À Cholet, l’élection municipale s’annonce comme l’une des plus scrutées de l’Ouest tant la ville a été marquée, ces dernières années, par une vie politique mouvementée. L’actuel maire Gilles Bourdouleix (divers droite), condamné, ne renonce pas à un sixième mandat.Direction Cholet (Maine-et-Loire) où la campagne s’est ouverte dans un climat particulier : celui d’une ville qui cherche à concilier son dynamisme économique, porté par l’industrie textile, la logistique et un tissu de PME solide, avec des attentes croissantes en matière de services publics, de transition écologique et de participation citoyenne. Les candidats multiplient les réunions publiques et les rencontres de terrain, conscients que le rapport direct avec les habitants reste décisif dans une commune où l’ancrage local joue un rôle central.

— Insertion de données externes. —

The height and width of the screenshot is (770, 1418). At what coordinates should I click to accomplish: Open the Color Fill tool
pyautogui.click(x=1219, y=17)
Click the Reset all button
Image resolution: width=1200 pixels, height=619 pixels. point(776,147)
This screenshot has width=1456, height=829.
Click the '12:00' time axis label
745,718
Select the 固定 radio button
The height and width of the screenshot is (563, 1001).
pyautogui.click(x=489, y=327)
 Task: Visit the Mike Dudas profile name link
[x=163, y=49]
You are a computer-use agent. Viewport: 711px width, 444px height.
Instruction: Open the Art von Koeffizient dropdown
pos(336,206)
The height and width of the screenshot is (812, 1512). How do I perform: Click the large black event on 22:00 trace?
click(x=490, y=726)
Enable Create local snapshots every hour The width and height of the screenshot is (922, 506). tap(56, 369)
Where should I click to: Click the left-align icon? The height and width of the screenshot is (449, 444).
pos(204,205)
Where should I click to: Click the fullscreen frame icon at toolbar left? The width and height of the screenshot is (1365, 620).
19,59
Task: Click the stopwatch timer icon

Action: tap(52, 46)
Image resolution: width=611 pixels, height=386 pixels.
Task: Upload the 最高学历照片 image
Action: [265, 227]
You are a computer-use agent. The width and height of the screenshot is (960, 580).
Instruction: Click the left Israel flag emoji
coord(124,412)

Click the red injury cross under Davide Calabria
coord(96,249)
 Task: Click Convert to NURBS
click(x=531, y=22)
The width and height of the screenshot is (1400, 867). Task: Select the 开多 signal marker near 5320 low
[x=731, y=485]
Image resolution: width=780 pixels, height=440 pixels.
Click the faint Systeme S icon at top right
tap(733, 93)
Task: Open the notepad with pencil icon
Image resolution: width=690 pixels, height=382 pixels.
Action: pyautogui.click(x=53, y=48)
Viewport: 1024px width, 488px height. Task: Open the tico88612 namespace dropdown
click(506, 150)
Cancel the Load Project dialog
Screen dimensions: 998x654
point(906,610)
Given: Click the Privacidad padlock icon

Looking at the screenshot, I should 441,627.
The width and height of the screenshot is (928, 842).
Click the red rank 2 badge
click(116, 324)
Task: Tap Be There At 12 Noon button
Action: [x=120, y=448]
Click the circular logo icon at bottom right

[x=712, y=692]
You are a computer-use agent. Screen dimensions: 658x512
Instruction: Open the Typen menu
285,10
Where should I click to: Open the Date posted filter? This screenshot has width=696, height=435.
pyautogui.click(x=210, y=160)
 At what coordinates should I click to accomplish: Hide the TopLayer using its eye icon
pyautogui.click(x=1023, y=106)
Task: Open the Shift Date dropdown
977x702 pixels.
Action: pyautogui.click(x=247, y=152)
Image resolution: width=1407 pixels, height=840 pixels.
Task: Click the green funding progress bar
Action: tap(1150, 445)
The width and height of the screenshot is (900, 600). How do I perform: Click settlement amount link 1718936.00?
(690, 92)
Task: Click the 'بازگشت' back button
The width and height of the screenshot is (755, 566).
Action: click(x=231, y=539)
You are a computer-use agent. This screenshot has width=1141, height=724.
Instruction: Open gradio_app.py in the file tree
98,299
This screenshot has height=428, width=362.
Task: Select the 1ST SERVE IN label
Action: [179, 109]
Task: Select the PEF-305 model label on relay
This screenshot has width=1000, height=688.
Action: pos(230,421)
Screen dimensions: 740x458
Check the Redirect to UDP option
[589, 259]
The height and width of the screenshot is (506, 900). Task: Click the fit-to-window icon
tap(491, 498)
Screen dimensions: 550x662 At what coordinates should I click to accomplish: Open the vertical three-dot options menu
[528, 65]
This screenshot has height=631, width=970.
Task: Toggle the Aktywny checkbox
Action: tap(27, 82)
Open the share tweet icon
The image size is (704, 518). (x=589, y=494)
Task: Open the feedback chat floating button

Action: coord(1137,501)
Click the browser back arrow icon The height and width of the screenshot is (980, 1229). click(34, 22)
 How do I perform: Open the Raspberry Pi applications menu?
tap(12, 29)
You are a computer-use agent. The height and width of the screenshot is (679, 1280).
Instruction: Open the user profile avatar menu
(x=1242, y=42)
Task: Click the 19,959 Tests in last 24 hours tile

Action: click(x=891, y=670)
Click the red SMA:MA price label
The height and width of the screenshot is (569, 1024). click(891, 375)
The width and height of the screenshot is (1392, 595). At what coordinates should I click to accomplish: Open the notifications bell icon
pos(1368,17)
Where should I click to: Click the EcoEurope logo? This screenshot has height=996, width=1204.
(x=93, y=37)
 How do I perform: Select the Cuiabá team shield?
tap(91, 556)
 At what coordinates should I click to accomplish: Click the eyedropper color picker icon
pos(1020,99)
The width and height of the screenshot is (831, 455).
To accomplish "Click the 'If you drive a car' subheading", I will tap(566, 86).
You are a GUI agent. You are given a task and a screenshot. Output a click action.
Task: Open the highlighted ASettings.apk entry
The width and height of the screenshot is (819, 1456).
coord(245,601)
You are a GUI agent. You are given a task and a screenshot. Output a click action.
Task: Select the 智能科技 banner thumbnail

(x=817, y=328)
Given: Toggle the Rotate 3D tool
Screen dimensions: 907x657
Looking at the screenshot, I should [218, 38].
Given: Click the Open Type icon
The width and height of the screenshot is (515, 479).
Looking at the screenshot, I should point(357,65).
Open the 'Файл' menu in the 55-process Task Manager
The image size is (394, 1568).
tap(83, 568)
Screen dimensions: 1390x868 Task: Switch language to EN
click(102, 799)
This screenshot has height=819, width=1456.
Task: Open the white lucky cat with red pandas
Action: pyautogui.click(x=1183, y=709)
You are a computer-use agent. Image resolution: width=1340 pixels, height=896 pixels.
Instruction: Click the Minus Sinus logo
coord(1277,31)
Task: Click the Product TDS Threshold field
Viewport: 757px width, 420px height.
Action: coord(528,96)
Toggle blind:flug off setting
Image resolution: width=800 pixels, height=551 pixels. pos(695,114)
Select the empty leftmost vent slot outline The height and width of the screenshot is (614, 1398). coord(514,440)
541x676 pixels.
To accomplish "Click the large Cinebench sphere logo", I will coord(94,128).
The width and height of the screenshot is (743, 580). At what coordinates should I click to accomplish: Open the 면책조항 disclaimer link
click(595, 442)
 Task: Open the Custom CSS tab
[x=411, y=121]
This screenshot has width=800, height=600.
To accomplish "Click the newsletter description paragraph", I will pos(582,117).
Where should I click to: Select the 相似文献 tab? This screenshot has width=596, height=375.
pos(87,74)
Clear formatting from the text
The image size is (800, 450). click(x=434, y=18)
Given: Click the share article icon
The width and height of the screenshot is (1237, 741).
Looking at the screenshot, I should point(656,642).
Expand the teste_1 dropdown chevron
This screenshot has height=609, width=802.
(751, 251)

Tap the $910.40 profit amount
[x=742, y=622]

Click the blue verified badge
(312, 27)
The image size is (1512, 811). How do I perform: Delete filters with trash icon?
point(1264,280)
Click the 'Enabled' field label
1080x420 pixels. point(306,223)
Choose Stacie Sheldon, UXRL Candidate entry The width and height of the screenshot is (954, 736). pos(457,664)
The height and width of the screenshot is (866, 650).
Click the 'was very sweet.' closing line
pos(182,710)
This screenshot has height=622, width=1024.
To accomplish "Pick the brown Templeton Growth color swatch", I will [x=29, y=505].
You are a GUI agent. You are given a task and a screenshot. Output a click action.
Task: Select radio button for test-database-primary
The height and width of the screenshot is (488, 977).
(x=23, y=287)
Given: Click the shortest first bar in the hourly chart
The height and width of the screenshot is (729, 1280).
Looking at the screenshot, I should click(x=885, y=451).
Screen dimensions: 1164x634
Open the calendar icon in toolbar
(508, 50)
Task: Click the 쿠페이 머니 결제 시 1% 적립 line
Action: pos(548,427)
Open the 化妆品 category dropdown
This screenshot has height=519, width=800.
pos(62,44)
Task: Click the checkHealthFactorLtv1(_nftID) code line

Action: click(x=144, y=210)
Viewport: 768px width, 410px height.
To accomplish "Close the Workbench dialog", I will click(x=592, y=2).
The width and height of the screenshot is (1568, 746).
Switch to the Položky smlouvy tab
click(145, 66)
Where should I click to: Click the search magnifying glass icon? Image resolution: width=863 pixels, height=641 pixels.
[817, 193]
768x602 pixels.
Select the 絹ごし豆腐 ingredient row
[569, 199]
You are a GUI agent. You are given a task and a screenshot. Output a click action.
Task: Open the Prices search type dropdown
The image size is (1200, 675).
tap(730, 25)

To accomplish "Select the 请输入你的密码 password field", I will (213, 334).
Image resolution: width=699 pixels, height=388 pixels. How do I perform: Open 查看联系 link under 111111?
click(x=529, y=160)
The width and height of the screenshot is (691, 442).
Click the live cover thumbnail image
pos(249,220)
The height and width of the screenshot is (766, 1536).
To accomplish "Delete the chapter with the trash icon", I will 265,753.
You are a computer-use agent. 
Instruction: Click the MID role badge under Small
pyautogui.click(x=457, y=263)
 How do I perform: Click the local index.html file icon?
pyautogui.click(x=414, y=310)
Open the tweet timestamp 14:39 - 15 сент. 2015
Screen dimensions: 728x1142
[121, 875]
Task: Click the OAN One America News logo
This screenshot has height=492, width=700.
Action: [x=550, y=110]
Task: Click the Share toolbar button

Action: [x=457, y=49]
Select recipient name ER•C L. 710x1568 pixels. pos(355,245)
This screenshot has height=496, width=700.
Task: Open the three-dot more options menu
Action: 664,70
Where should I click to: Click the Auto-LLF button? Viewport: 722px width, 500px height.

D’autant que ces derniers mois, la vie municipale choletaise a été rythmée par plusieurs affaires judiciaires notamment la gestion des indemnités des élus, conduisant le tribunal administratif de Nantes à annuler une délibération clé et à exiger le remboursement de sommes importantes par certains responsables.
Une ville également marquée par la récente condamnation du maire sortant Gilles Bourdouleix (divers droite) dans l’affaire du feu d’artifice mortel du 14 juillet 2022. Pas de quoi freiner les ardeurs politiques de l’édile âgé de 65 ans qui a annoncé, le 16 janvier, briguer un nouveau mandat, le sixième.
À moins d’un mois du premier tour des municipales, Cholet se prépare donc à un scrutin animé. Alors qu’en 2020, seules trois listes avaient franchi le seuil significatif des 15 % au premier tour, le paysage 2026 s’annonce plus éclaté. Si quatre listes sont aujourd’hui officiellement déclarées, d’autres pourraient encore entrer en lice pour tenter de bousculer le maire sortant, après 31 ans de domination de Gilles Bourdouleix élu pour la première fois en 1995.